(Beginning of Data)
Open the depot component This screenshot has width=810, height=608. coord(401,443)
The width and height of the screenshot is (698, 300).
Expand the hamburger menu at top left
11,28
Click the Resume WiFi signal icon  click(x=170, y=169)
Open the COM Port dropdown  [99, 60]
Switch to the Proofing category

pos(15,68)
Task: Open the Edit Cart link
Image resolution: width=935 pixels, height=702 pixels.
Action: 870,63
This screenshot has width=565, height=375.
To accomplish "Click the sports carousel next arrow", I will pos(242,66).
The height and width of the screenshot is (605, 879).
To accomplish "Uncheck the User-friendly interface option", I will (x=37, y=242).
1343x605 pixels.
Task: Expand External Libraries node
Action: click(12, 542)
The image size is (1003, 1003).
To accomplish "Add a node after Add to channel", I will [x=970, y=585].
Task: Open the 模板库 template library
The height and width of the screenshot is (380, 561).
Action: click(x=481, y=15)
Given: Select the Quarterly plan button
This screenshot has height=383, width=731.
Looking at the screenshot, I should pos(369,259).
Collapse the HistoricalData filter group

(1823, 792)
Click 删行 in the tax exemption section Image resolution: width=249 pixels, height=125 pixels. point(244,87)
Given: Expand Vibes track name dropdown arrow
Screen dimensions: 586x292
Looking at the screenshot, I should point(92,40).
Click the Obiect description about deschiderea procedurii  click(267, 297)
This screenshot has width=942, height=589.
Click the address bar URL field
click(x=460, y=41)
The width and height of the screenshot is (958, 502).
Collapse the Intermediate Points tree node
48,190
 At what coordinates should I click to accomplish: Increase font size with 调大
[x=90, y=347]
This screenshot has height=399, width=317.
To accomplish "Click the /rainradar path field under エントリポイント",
(End of Data)
→ Your objective: Print again each line of the listing above, exactly as it appears.

→ Output:
Open the depot component This screenshot has width=810, height=608. coord(401,443)
The width and height of the screenshot is (698, 300).
Expand the hamburger menu at top left
11,28
Click the Resume WiFi signal icon  click(x=170, y=169)
Open the COM Port dropdown  [99, 60]
Switch to the Proofing category

pos(15,68)
Task: Open the Edit Cart link
Image resolution: width=935 pixels, height=702 pixels.
Action: 870,63
This screenshot has width=565, height=375.
To accomplish "Click the sports carousel next arrow", I will pos(242,66).
The height and width of the screenshot is (605, 879).
To accomplish "Uncheck the User-friendly interface option", I will (x=37, y=242).
1343x605 pixels.
Task: Expand External Libraries node
Action: click(12, 542)
The image size is (1003, 1003).
To accomplish "Add a node after Add to channel", I will [x=970, y=585].
Task: Open the 模板库 template library
The height and width of the screenshot is (380, 561).
Action: click(x=481, y=15)
Given: Select the Quarterly plan button
This screenshot has height=383, width=731.
Looking at the screenshot, I should pos(369,259).
Collapse the HistoricalData filter group

(1823, 792)
Click 删行 in the tax exemption section Image resolution: width=249 pixels, height=125 pixels. point(244,87)
Given: Expand Vibes track name dropdown arrow
Screen dimensions: 586x292
Looking at the screenshot, I should point(92,40).
Click the Obiect description about deschiderea procedurii  click(267, 297)
This screenshot has width=942, height=589.
Click the address bar URL field
click(x=460, y=41)
The width and height of the screenshot is (958, 502).
Collapse the Intermediate Points tree node
48,190
 At what coordinates should I click to accomplish: Increase font size with 调大
[x=90, y=347]
This screenshot has height=399, width=317.
To accomplish "Click the /rainradar path field under エントリポイント",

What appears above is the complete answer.